The debt supercycle comes to China

The debt supercycle comes to China

CAMBRIDGE – The 2008 financial crisis in the United States kicked off a debt supercycle, which spread to Europe in 2010 and has recently engulfed many of the world’s low-income and lower-middle-income countries. Could the debt woes of Country Garden, the behemoth Chinese real-estate developer now facing billions of dollars in losses, augur the cycle’s next turn?

The answer remains unclear. While the Chinese authorities have a remarkable track record when it comes to containing economic crises, the challenges posed by a significant growth slowdown, combined with high debt levels – especially for local governments and the property sector – are unprecedented.

China’s current problems can be traced back to its massive post-2008 investment stimulus, a significant portion of which fueled the real-estate construction boom. After years of building housing and offices at breakneck speed, the bloated property sector – which accounts for 23% of the country’s GDP (26% counting imports) – is now yielding diminishing returns. This comes as little surprise, as China’s housing stock and infrastructure rival that of many advanced economies while its per capita income remains comparatively low.

At the same time, in what had once seemed like a race between a tortoise and a hare, the US is speeding toward artificial-intelligence-powered technological innovation and higher long-term economic growth. As highly respected Wall Street Journal economics commentator Greg Ip recently put it, “No one talks about secular stagnation now,” referring to a theory that a chronic deficiency in global demand and economically important innovation will hold down growth and real interest rates long into the future.

Funnily enough, I said much the same at a conference seven years ago. In my presentation, which was based on my 2015 paper “Debt Supercycle, Not Secular Stagnation,” I explained that post-crisis malaise was typical and would at least partly fade. I then conjectured that “in nine years, nobody will be talking about secular stagnation” – a perhaps hyperbolic remark to underscore the point. (I am grateful that one of my co-panelists, J. Bradford Delong, quoted me on his blog, perhaps forgetting that the conference was held under Chatham House rules.)

Over the past decade, the overwhelming consensus in academic and policy circles has been that the world is deeply mired in an era of ultra-low interest rates driven by weak growth fundamentals. And in fact, it remains so today. For example, Northwestern University economist Robert J. Gordon’s magisterial history The Rise and Fall of American Growth offers persuasive arguments for the death of innovation and the end of growth. Gordon posits that post-1970s inventions – even the computer revolution – are not nearly as economically important as, say, the steam engine or electricity generation.

Billionaire investor Peter Thiel and former world chess champion Garry Kasparov made similar arguments in a 2012 debate on the topic of “Innovation or Stagnation” at the University of Oxford. Arguing on the “innovation” side of that debate, I pointed to advances in chess that heralded the coming of an AI age, while also noting that commercial innovation invariably stalls at times, for example during the Great Depression.

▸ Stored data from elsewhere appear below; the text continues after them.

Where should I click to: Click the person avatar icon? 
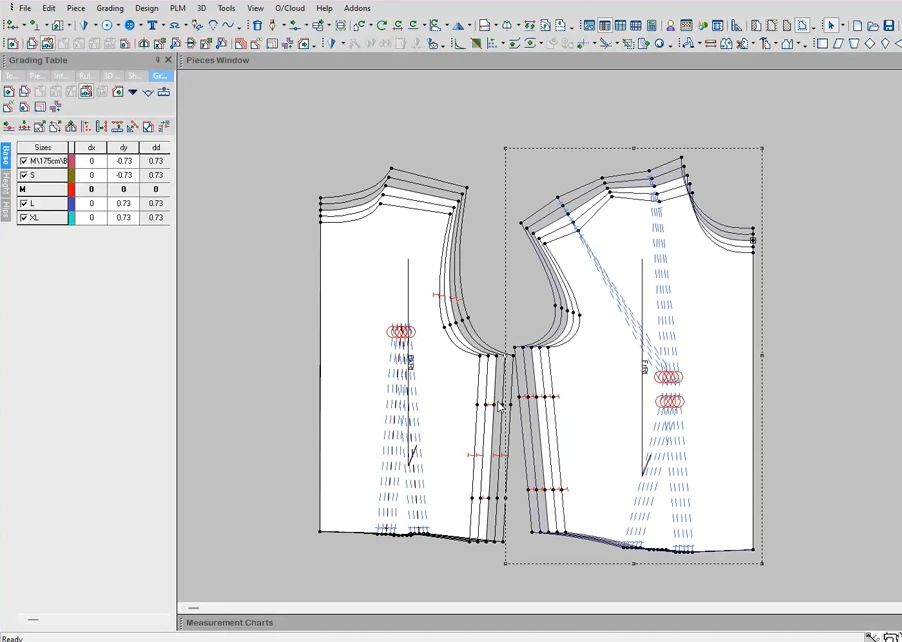pyautogui.click(x=670, y=26)
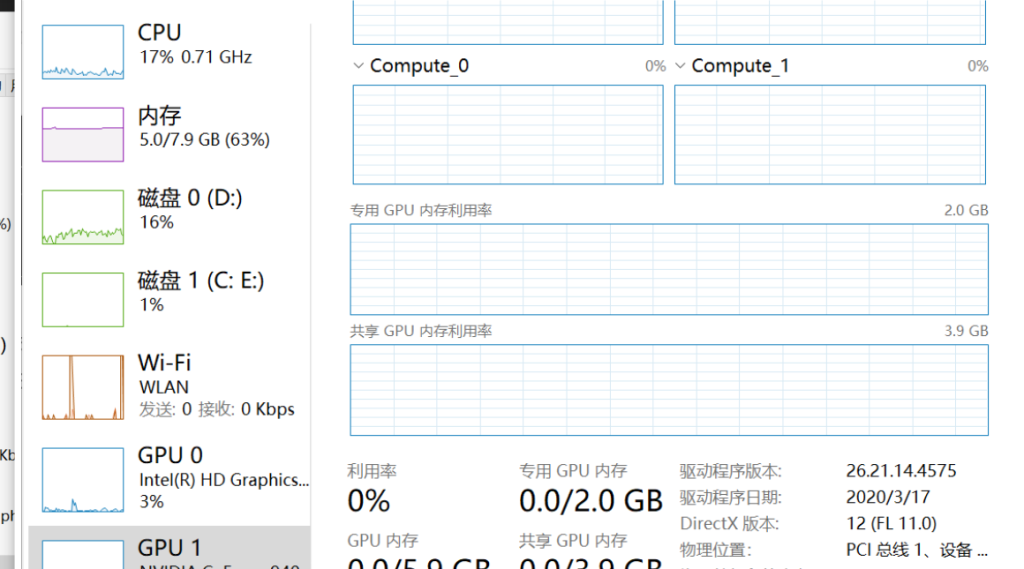Image resolution: width=1024 pixels, height=569 pixels.
Task: Click the Compute_1 engine label
Action: click(x=741, y=66)
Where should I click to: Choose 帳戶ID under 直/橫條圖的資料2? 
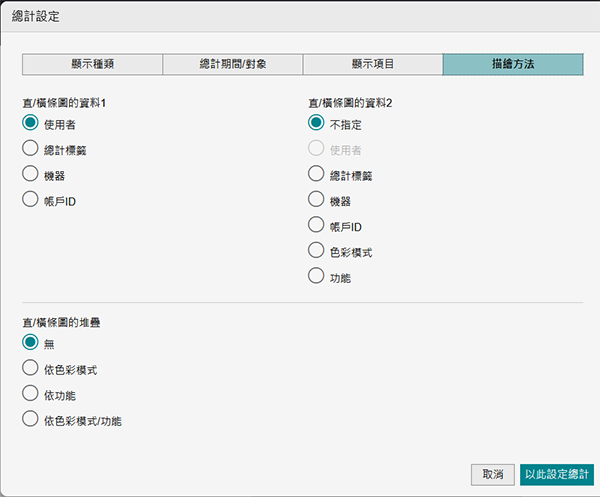[316, 226]
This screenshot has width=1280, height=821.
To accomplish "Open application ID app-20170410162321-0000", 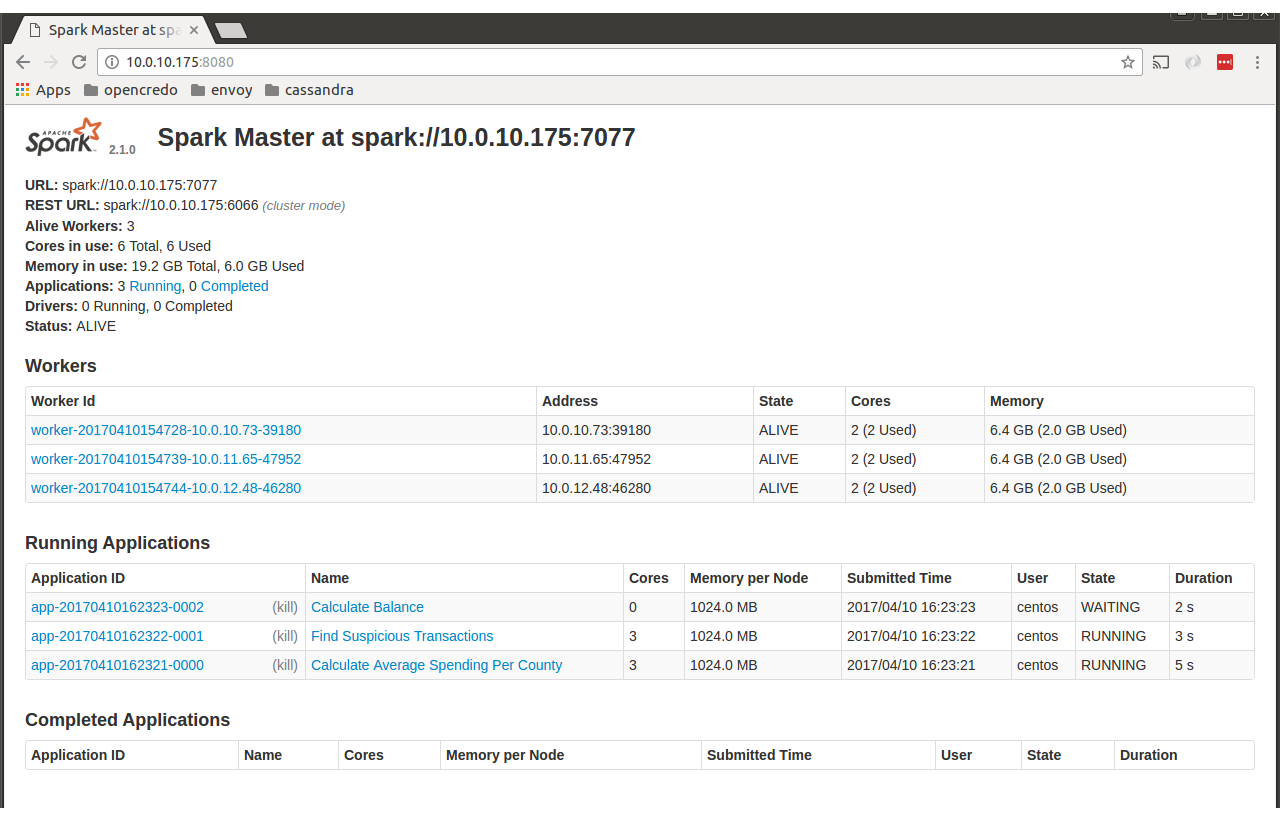I will (x=117, y=665).
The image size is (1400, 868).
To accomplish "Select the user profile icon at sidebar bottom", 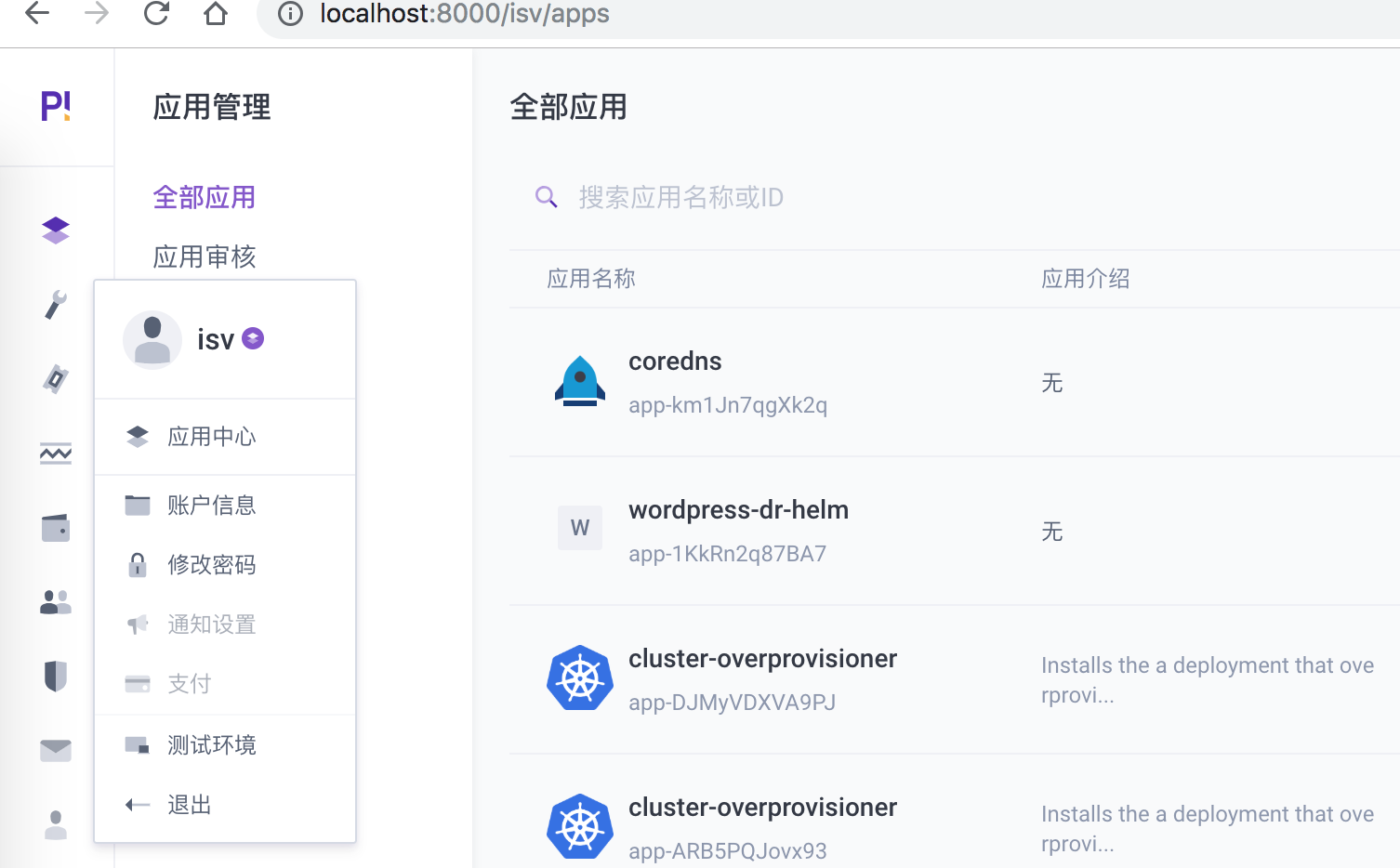I will pos(56,823).
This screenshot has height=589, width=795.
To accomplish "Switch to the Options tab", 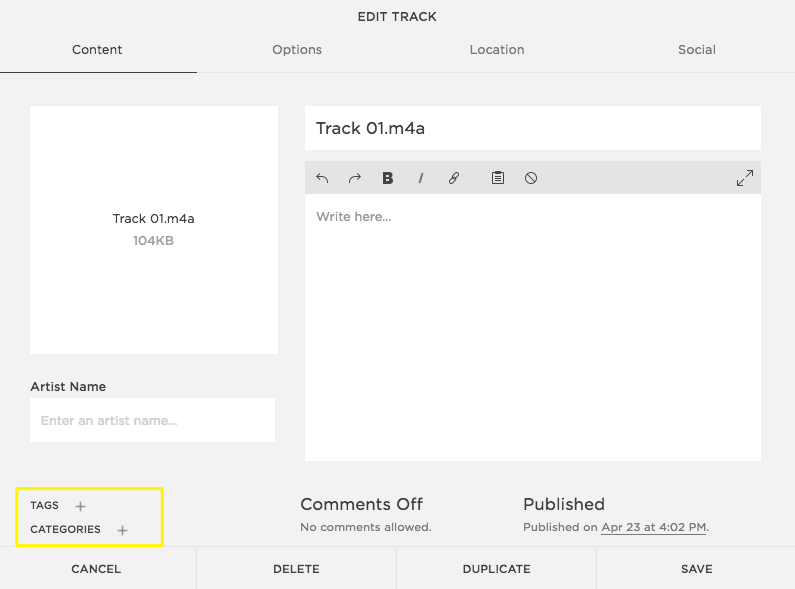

In fact, my greatest concern has never been an end to innovation, but rather that the rise of AI will outpace our ability to control it.

There are strong arguments for secular stagnation on the demand side, owing to demographic decline. In a brilliant 2013 speech, Harvard economist Lawrence H. Summers argued that only a continuing shortfall in global demand could explain the era’s ultra-low interest rates, triggering an avalanche of research on fundamentals that could explain the demand deficiency. Progressive politicians have used this work to make the case that bigger government is needed to fill the void. Summers, however, was more circumspect, advocating increased investment in infrastructure and education, and outright transfers from rich to poor – ideas with which I strongly agree.

But despite some good arguments for secular stagnation, concerns about sustained slower growth are overblown. Charles Goodhart and Manoj Pradhan have challenged the view that demographic decline inevitably lowers demand by pointing to the rapidly growing elderly population.

Moreover, long-term trends are not wholly responsible for the spectacular collapse in real interest rates after the 2008 crisis; the collapse was at least partly because of the crisis itself. After all, interest rates also fell to zero during the Great Depression and stayed there – until they didn’t. Notably, the rate on ten-year inflation-indexed Treasury bonds is currently well above its average level of about zero from 2012 to 2021.

The debt supercycle may have lasted longer than initially expected, perhaps because of the pandemic. But it was a critical piece of the story, and now, as China’s economy falters, it is the best explanation for what might come next.

Kenneth Rogoff, a former chief economist of the International Monetary Fund, is Professor of Economics and Public Policy at Harvard University and the recipient of the 2011 Deutsche Bank Prize in Financial Economics. He is the co-author (with Carmen M. Reinhart) of This Time is Different: Eight Centuries of Financial Folly (Princeton University Press, 2011) and the author of The Curse of Cash (Princeton University Press, 2016).